## Stored dataset items
=== Begin Enclosure ===

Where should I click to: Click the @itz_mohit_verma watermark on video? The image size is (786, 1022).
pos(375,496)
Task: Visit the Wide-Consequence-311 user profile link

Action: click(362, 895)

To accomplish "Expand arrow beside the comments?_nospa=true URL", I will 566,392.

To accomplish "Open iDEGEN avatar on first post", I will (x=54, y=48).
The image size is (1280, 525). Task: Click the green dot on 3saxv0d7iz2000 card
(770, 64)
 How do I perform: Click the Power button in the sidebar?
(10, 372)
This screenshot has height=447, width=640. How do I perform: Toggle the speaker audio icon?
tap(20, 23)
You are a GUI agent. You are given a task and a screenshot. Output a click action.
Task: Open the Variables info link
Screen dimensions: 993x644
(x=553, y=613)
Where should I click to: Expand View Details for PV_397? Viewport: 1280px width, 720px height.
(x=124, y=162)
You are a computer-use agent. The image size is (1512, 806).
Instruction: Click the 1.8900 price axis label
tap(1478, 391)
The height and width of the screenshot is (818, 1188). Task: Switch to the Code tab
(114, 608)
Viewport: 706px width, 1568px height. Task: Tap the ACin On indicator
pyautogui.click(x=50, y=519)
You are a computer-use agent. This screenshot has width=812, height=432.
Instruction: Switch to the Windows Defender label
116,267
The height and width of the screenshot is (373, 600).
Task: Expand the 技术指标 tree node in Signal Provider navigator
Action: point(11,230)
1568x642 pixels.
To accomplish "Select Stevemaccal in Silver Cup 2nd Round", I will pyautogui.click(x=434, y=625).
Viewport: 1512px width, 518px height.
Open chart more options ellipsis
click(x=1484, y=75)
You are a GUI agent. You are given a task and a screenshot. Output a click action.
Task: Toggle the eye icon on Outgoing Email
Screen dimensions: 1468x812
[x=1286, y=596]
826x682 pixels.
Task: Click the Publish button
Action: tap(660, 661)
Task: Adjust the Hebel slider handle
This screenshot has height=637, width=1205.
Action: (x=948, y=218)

=== End Enclosure ===

## ABOUT THIS TASK
In the entries above, count each line that holds "accomplish". Give the total and nothing else.

## TASK RESPONSE
3